SB 63, otherwise known as the New Parent Leave Act, extends the obligation to provide child bonding leave to employers with 20 or more employees by adding Section 12945.6 to the California Government Code. Beginning on January 1, 2018, employers with 20 to 49 employees must provide child bonding leave to employees working at locations with at least 20 employees within a 75 mile radius. As with "child bonding" provided under the CFRA, an employee must have 12 months of service with a covered employer and at least 1,250 hours of service during the 12-month period prior to his/her leave in order to be eligible for leave. The law explicitly prohibits employers from interfering with, restraining, or denying the exercise of, or the attempt to exercise, any right provided under the law.
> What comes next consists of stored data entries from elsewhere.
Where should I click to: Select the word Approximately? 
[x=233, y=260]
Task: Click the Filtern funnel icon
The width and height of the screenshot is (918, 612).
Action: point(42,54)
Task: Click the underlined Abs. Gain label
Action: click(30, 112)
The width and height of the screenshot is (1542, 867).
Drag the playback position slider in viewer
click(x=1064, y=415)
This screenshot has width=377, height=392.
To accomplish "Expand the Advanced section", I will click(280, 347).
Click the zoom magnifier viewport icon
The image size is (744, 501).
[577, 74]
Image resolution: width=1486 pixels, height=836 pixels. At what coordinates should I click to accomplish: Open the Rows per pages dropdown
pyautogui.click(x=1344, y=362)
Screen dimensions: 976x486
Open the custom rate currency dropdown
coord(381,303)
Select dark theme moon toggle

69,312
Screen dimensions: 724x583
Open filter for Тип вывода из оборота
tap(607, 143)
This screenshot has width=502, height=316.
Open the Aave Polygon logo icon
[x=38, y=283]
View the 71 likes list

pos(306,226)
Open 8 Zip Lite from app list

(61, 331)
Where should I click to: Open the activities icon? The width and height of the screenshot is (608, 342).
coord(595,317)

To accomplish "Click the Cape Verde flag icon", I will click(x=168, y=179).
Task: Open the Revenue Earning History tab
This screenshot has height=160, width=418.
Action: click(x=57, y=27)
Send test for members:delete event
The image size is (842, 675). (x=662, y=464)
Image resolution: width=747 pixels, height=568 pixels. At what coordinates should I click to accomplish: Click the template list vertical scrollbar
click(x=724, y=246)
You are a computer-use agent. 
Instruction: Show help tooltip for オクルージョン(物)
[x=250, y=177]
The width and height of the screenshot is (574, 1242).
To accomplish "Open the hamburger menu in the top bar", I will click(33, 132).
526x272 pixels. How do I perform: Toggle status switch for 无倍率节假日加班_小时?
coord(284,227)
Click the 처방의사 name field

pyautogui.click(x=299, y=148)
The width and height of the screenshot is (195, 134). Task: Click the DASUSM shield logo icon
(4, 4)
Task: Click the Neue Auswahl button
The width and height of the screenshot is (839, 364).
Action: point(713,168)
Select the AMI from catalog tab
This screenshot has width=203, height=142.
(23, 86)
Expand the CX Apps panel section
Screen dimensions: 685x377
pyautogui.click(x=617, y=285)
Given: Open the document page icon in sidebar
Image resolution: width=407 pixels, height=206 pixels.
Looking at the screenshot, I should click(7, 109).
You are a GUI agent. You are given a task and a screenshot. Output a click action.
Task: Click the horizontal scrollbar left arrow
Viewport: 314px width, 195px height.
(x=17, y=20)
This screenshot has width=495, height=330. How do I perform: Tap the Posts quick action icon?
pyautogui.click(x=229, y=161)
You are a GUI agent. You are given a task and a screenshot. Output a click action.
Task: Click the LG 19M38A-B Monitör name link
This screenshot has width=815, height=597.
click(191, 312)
Last year, Governor Brown vetoed a largely identical bill introduced as SB 654. In his veto message, the Governor encouraged the Legislature to explore options that encouraged employees to mediate before bringing a lawsuit. Responding to that suggestion, SB 63 requires the Department of Fair Employment and Housing to create a parental leave mediation program allowing an employer to demand mediation within 60 days of receiving a right-to-sue notice. Until January 1, 2020, an employer's demand for mediation under this program will prevent an employee from pursuing a civil action until the mediation is "complete" or until the employee affirmatively elects not to participate in a mediation. On January 1, 2020, SB 63's mediation provisions will expire.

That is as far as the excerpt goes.